Extract:
——

If everything had gone according to plan, Chef Kelly English (owner and proprietor of Oxford’s Second Line) might have been more likely to be litigating, rather than presiding over one of Oxford’s most exciting new menus featuring authentic po’ boys, an emphasis on Gulf seafood, and comfort-food sides such as cheese grits, stewed beet greens, and his legendary “fancy ass cole slaw.” English hails from what he describes as an “eating family” in his native Southern Louisiana – although the first trained chef in his family, it is clear from talking to English that he has been immersed in food culture from a young age.
“And not just food,” he explained to me, “but presenting something that you’re really proud of to people that you care about at your family table. That’s what we try to do at everyone’s table when they come [to Second Line]. We try to really let it come through in the food how much we love what we do.”
However, when he first came to Oxford nearly twenty years ago, it was not to pursue this culinary passion, but rather to study pre-law at Ole Miss. He worked as a cook in local restaurants to help pay his way through college and, as so many people do around here, had an epiphany while filleting catfish in a little shack: “I realized I liked going to work more than going to school,” English explained in a 2009 Food & Wine interview. His father, a lawyer in Louisiana and something of a foodie in his own right, was supportive of the decision: “…He was really excited about it. In his business, everyone is unhappy; I liked the idea of making people happy.”
English and his father celebrated the career change at John Besh’s Restaurant August in New Orleans. Then English departed to study at the Culinary Institute of America in New York, also studying abroad in France and Spain. He graduated at the top of his class in 2004, and returned to Louisiana to hone his skills under John Besh’s tutelage. English fell in love with Memphis shortly thereafter, upon traveling to Tunica to head up one of Besh’s restaurants there. He made his move to the Home of the Blues official in 2007 and acquired the property that was to become Restaurant Iris, his celebrated French-Creole fine-dining establishment in Midtown. The original Second Line followed shortly thereafter, located right next door to Iris, and in 2014, English opened Magnolia House in Biloxi’s Harrah’s Gulf Coast Casino.

——

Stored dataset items
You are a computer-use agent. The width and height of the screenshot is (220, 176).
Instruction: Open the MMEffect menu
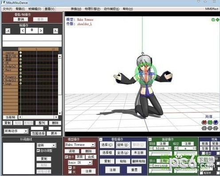click(x=212, y=9)
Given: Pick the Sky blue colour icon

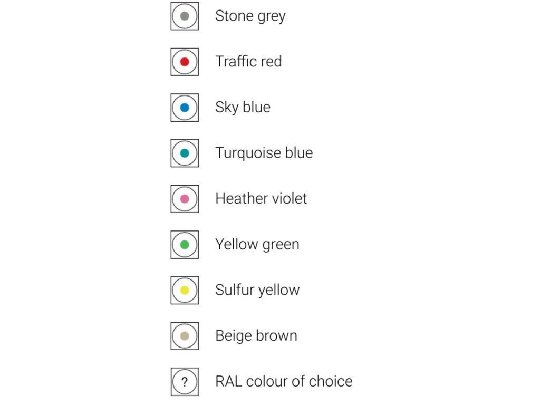Looking at the screenshot, I should point(185,108).
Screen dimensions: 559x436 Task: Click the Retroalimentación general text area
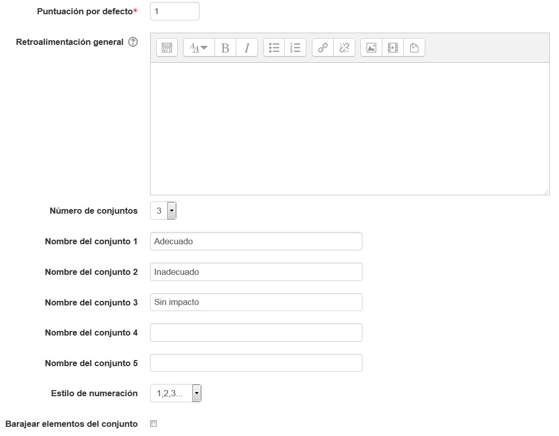[x=349, y=128]
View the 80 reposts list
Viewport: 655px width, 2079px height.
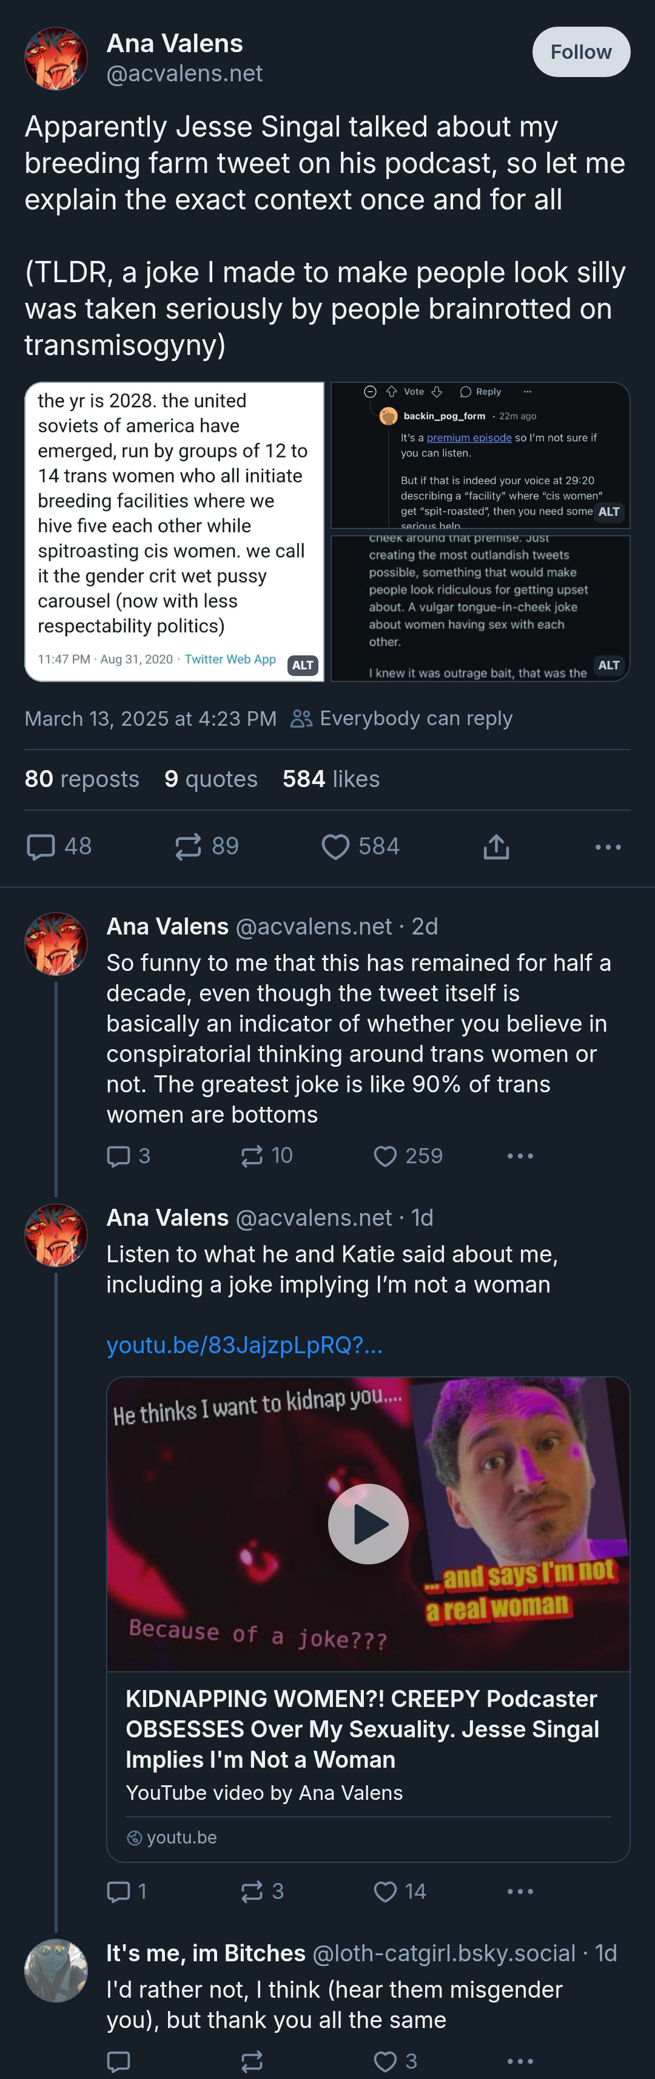pos(81,779)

——

Problems and tasks:
(A) Echo the stretch of the Kelly English profile from "If everything had" through "a young age.".
(B) Name every restaurant that the Kelly English profile identifies by name.

Answer list:
(A)
If everything had gone according to plan, Chef Kelly English (owner and proprietor of Oxford’s Second Line) might have been more likely to be litigating, rather than presiding over one of Oxford’s most exciting new menus featuring authentic po’ boys, an emphasis on Gulf seafood, and comfort-food sides such as cheese grits, stewed beet greens, and his legendary “fancy ass cole slaw.” English hails from what he describes as an “eating family” in his native Southern Louisiana – although the first trained chef in his family, it is clear from talking to English that he has been immersed in food culture from a young age.

(B)
Second Line
Restaurant August
Restaurant Iris
Magnolia House